━━━━━ Text extract

# A couple of decent pics of Gabriel



## AngelicScars (May 5, 2009)

I put Gabby (her nickname ) in her 10 gallon tonight. I managed to get a couple of good pics of her!


----------



## dramaqueen (Jul 7, 2008)

Ooohh, she is beautiful!!!


----------



## fishboy95 (Jun 16, 2009)

Aww she is so cute.


----------



## Shylynn (Jun 17, 2009)

very pretty girl


----------



## Philip The Fish (Apr 25, 2009)

aw shes so cute and small! she must feel like she owns the world in that tank!!


----------



## alphabetta (Jun 16, 2009)

gabby is a nice looking betta, too many people buy the many coloured bettas available, but you have gone for a natural and effective look. your tank, however seems a bit underdecorated, or is that just the camera angle? in my experience, bettas like densely planted tanks with (especialy) floasting plants.


----------



## AngelicScars (May 5, 2009)

That is just the top of the tank. That tank has 2 hiding caves and about 6 varies plant types/sizes.

Gabriel actually loves to play in the current of the filter. Silly girl.


----------



## Luchi (May 20, 2009)

Aw, she's a cutie!


----------



## Vikki81207 (May 27, 2009)

She's so adorable!


----------



## ashleyALE (Jul 1, 2008)

the first picture is so cute. it made me think of the 'pokey little puppy'


----------



## LiyahsGrandma (May 29, 2009)

Gabby is so beautiful


----------



## LiyahsGrandma (May 29, 2009)

━━━━━━━━━━
━━━━━ Entries

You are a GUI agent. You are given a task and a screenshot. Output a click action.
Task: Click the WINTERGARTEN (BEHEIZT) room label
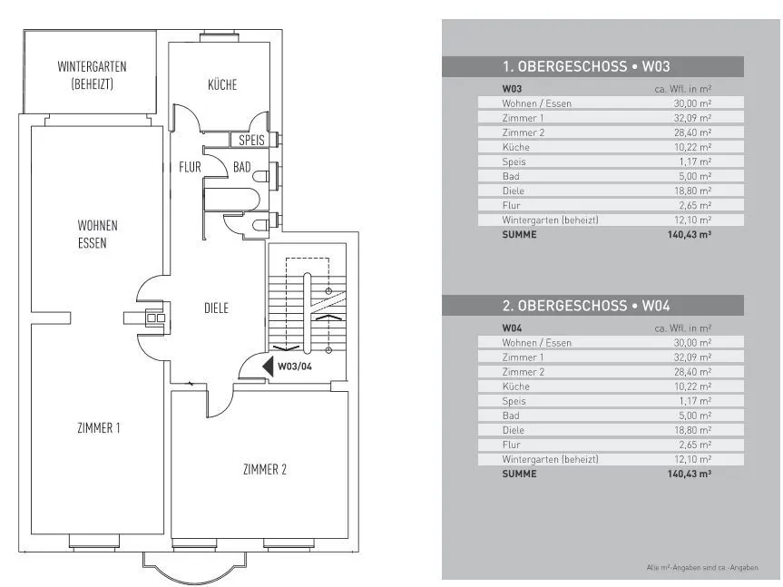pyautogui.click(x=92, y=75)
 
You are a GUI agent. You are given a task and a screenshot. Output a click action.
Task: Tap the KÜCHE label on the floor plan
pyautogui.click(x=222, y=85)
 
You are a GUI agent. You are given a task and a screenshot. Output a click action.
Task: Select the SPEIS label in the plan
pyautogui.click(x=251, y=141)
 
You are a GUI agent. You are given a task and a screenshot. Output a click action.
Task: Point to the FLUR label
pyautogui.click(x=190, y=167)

━━━━━━━━━━
━━━━━ Entries

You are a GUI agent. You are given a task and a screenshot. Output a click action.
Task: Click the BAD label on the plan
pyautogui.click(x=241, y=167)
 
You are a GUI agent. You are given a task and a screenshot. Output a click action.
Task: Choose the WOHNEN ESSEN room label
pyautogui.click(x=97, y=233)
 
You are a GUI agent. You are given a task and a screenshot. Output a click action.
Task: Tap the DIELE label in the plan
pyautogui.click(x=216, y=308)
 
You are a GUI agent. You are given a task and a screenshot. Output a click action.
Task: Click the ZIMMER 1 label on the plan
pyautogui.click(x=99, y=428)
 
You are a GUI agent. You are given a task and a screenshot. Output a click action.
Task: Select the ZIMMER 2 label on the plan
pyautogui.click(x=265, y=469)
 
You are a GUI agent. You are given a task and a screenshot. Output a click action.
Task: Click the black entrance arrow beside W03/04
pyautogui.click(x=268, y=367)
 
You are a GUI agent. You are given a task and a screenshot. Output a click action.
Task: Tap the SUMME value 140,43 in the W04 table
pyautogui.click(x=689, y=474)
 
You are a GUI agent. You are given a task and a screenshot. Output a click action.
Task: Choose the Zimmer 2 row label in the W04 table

━━━━━━━━━━

# [Stated goal 1]
Answer these from the forum thread about Gabriel, one line each:
(a) What size tank did Gabby go into that night?
(b) How many hiding caves does that tank have?
(c) What does Gabriel love to play in?
# [Stated goal 2]
Write out the part of the forum thread about Gabriel starting with "gabby is a nice" and going on through "filter. Silly girl.", copied word for word.
# [Stated goal 3]
Extend the forum thread about Gabriel from the point where it stops.

# [Exercise output 1]
(a) A 10 gallon tank.
(b) Two hiding caves.
(c) The current of the filter.

# [Exercise output 2]
gabby is a nice looking betta, too many people buy the many coloured bettas available, but you have gone for a natural and effective look. your tank, however seems a bit underdecorated, or is that just the camera angle? in my experience, bettas like densely planted tanks with (especialy) floasting plants.


----------



## AngelicScars (May 5, 2009)

That is just the top of the tank. That tank has 2 hiding caves and about 6 varies plant types/sizes.

Gabriel actually loves to play in the current of the filter. Silly girl.

# [Exercise output 3]
I love all bettas, no matter what the color : )


----------



## fishyinpa (Dec 25, 2008)

Pretty girl!! Love her coloring. Love all the betta colors!


----------



## Scienceluvr8 (May 17, 2009)

What a cutie!!! <3 Now I might want to get a female, where did you get her?


----------



## AngelicScars (May 5, 2009)

She came free with Castiel since there was an issue with shipping.


----------



## AlfaTheBeta (May 11, 2009)

she is a beautyful fish, and shes very cute


----------



## sunkissedinCA (May 7, 2009)

she's so pretty! ladybug likes to play in the current of her filter too haha.


----------



## AngelicScars (May 5, 2009)

I don't see why people go gaga over just the males. The females have such great coloring too. Plus, I swear my girls have way bigger personalities then the boys. They are so goofy and fun.


----------



## dramaqueen (Jul 7, 2008)

I think all bettas have great personalities. That's why we love them so much.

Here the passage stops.